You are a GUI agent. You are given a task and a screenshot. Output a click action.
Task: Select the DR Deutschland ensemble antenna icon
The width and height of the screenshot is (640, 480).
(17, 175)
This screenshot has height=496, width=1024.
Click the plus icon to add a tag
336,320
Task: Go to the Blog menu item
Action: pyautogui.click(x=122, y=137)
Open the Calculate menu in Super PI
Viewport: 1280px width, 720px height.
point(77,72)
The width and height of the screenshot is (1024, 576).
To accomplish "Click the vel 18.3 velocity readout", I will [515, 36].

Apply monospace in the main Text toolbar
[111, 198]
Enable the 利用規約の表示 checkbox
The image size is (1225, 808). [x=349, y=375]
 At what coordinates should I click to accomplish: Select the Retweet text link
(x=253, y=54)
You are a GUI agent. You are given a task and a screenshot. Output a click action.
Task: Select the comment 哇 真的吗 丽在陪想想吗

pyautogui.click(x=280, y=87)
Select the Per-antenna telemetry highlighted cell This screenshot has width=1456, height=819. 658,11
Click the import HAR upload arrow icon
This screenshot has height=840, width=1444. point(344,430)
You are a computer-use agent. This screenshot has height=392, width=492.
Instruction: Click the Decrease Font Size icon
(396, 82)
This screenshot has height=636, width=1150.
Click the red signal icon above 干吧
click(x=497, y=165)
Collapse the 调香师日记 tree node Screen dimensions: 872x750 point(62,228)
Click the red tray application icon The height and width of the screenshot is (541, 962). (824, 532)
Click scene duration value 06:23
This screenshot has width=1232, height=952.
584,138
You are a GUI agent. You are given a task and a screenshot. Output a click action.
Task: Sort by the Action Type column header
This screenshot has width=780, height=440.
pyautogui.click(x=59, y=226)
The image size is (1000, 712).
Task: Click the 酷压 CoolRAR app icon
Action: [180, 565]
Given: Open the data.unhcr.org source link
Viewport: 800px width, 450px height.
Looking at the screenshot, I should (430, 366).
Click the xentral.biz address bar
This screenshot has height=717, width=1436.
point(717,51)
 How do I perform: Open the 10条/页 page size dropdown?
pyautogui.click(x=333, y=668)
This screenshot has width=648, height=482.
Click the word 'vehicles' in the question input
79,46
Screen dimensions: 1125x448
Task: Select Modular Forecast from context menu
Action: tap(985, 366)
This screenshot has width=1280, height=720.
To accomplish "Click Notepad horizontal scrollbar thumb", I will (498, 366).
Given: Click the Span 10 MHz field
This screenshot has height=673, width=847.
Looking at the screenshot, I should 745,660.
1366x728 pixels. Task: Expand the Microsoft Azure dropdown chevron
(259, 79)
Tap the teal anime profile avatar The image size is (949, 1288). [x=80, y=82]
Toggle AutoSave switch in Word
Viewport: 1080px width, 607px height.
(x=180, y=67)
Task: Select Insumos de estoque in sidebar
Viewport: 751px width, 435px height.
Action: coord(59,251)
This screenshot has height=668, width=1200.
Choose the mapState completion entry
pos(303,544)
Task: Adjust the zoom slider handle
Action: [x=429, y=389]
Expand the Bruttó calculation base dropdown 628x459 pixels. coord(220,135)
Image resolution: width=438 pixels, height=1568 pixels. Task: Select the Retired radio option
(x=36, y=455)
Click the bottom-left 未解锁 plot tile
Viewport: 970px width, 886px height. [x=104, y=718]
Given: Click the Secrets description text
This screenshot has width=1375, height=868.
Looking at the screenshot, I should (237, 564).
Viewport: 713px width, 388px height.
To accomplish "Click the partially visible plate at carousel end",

§ §

_WHAT YOU HAVE TO DO_
Go back to the start of the listing above. Reproduce each line exactly, ending with the line that contains "Open the Calculate menu in Super PI".

_OUTPUT FOR THIS TASK_
You are a GUI agent. You are given a task and a screenshot. Output a click action.
Task: Select the DR Deutschland ensemble antenna icon
The width and height of the screenshot is (640, 480).
(17, 175)
This screenshot has height=496, width=1024.
Click the plus icon to add a tag
336,320
Task: Go to the Blog menu item
Action: pyautogui.click(x=122, y=137)
Open the Calculate menu in Super PI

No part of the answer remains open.